Population size predicts lexical diversity, but so does the mean sea   level - why it is important to correctly account for the structure of   temporal data

In order to demonstrate why it is important to correctly account for the (serial dependent) structure of temporal data, we document an apparently spectacular relationship between population size and lexical diversity: for five out of seven investigated languages, there is a strong relationship between population size and lexical diversity of the primary language in this country. We show that this relationship is the result of a misspecified model that does not consider the temporal aspect of the data by presenting a similar but nonsensical relationship between the global annual mean sea level and lexical diversity. Given the fact that in the recent past, several studies were published that present surprising links between different economic, cultural, political and (socio-)demographical variables on the one hand and cultural or linguistic characteristics on the other hand, but seem to suffer from exactly this problem, we explain the cause of the misspecification and show that it has profound consequences. We demonstrate how simple transformation of the time series can often solve problems of this type and argue that the evaluation of the plausibility of a relationship is important in this context. We hope that our paper will help both researchers and reviewers to understand why it is important to use special models for the analysis of data with a natural temporal ordering.


💡 Research Summary

The paper serves as a cautionary case study on the perils of ignoring the temporal structure of data when investigating relationships between sociocultural variables. The authors first assembled annual data for seven major languages, pairing each country’s population size with a measure of lexical diversity (type‑token ratio) for the dominant language. Applying a conventional ordinary least squares (OLS) regression to these raw series, they found strikingly high coefficients of determination (R² > 0.70) and statistically significant positive slopes, suggesting that larger populations tend to have richer vocabularies. At face value the result appears plausible and aligns with intuitive expectations about linguistic richness in more populous societies.
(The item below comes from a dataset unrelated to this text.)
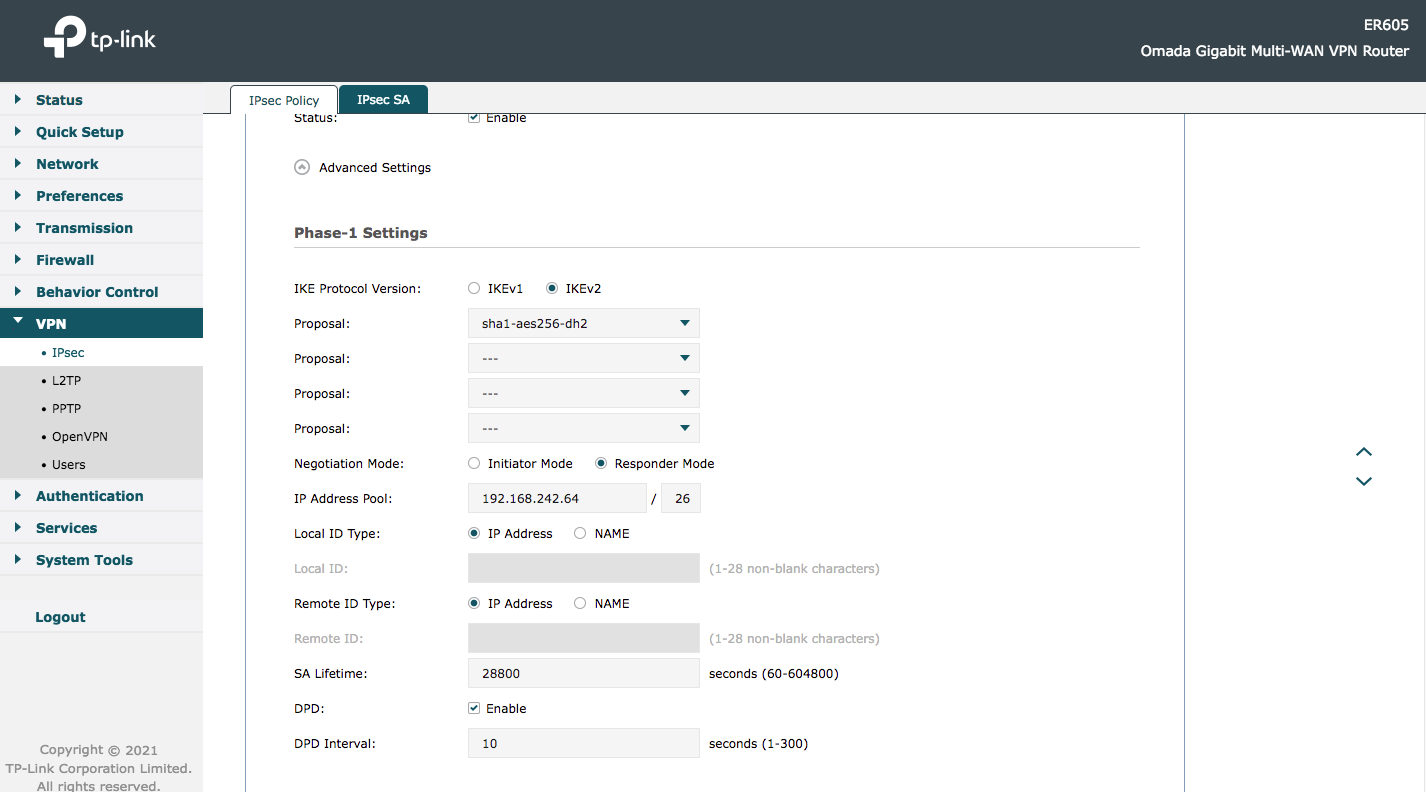1426x792 pixels.
Task: Click the arrow icon beside System Tools
Action: click(x=18, y=559)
However, the authors point out that both population and lexical diversity series are time‑ordered and exhibit strong autocorrelation and non‑stationarity – properties that violate the OLS assumptions of independent, identically distributed errors. To demonstrate the consequences, they replicated the exact analytical pipeline using a completely unrelated variable: the global annual mean sea‑level rise. Despite having no conceivable linguistic link, the sea‑level series produced a similarly high correlation with lexical diversity, confirming that the apparent relationship is spurious and driven by shared upward trends rather than any causal mechanism.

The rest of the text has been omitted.